[Collected data]
——————
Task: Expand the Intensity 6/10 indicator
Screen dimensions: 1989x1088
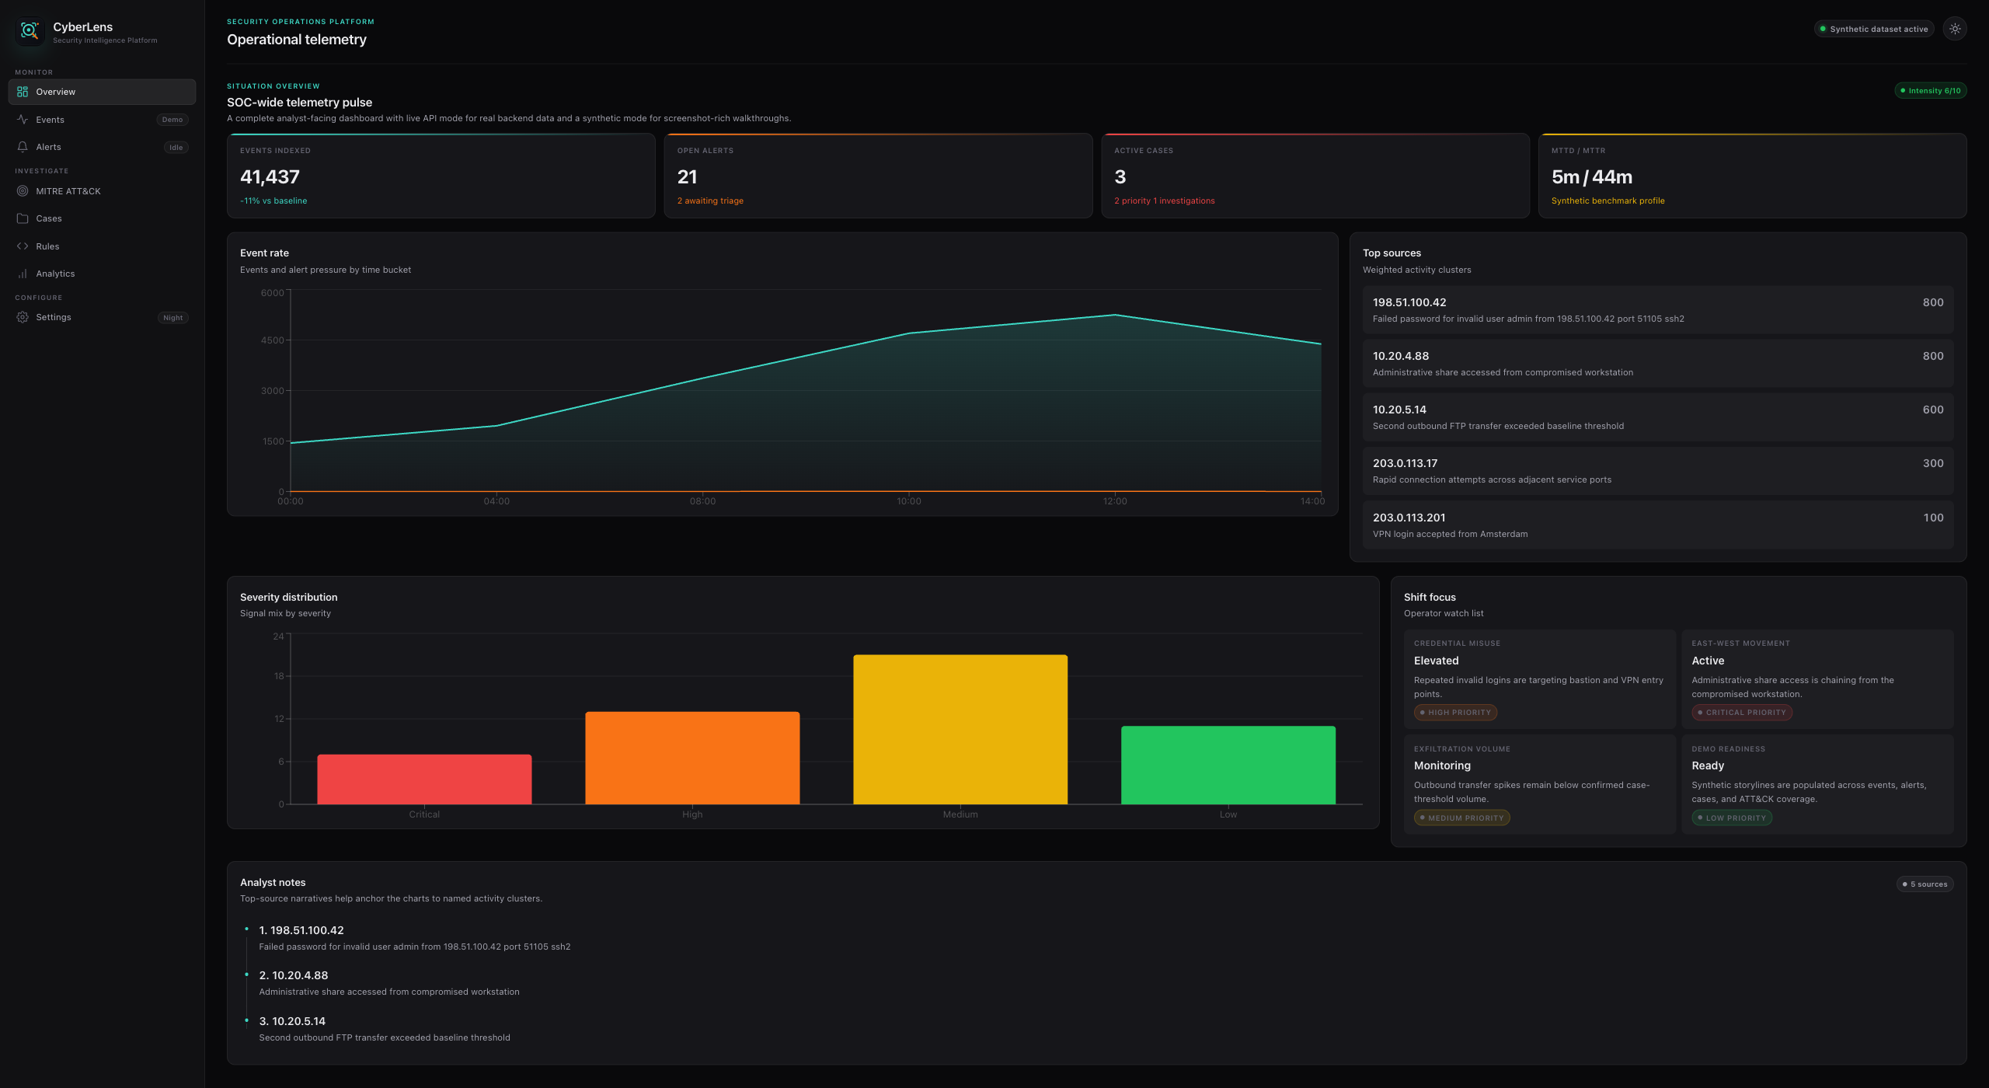Action: click(1931, 90)
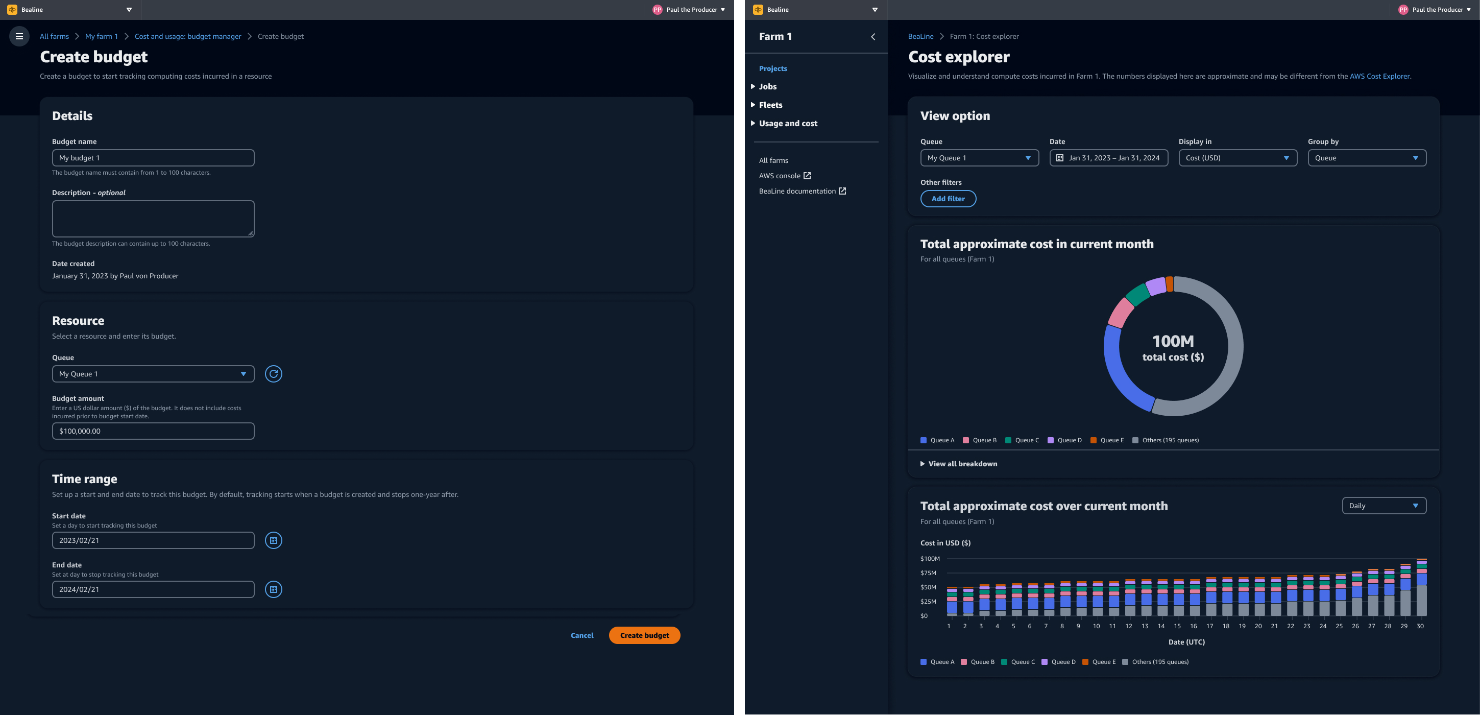This screenshot has height=715, width=1480.
Task: Collapse the Farm 1 side navigation
Action: [x=873, y=37]
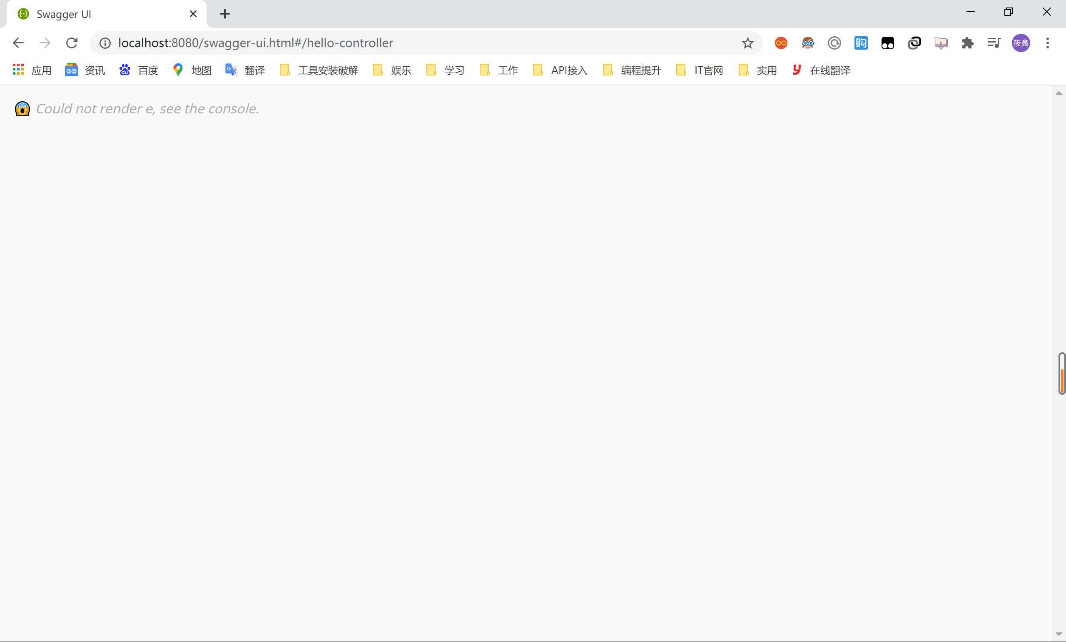Click the black Tampermonkey extension icon

[x=888, y=43]
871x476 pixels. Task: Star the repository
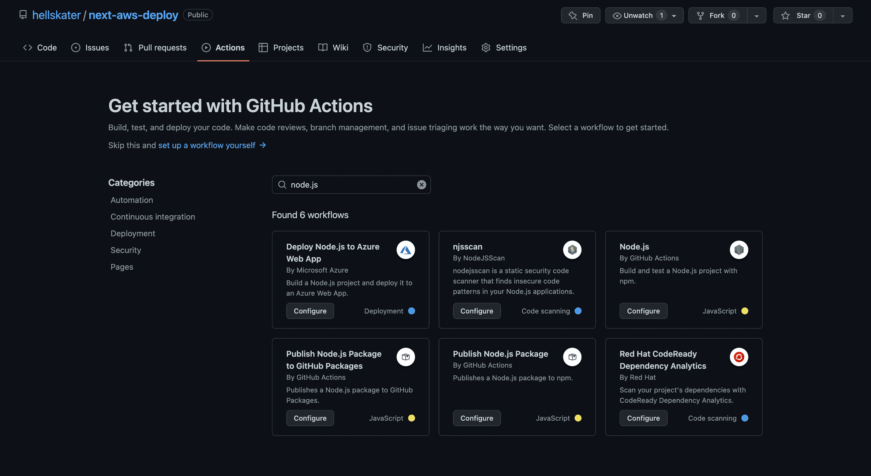tap(803, 15)
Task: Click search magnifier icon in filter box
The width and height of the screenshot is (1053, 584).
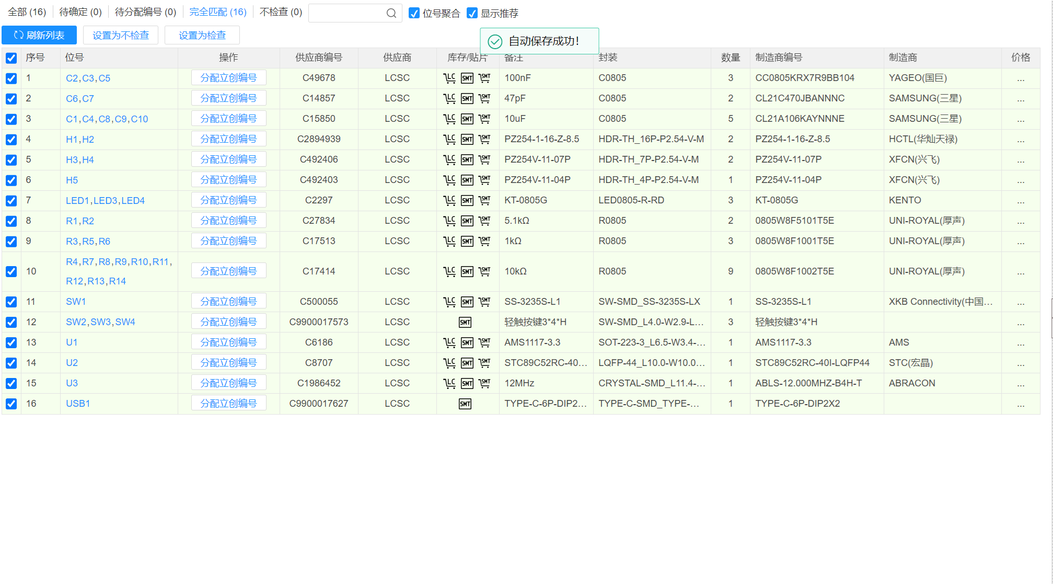Action: point(391,13)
——————
▶ **EXERCISE OBJECTIVE**
Exactly as they appear above, give the records again, without their pictures.

▶ **TASK ANSWER**
Task: Expand the Intensity 6/10 indicator
Screen dimensions: 1989x1088
Action: click(1931, 90)
This screenshot has height=715, width=1480.
Task: Collapse the Farm 1 side navigation
Action: [x=873, y=37]
Click the black Tampermonkey extension icon

[x=888, y=43]
871x476 pixels. Task: Star the repository
tap(803, 15)
Task: Click search magnifier icon in filter box
The width and height of the screenshot is (1053, 584).
Action: point(391,13)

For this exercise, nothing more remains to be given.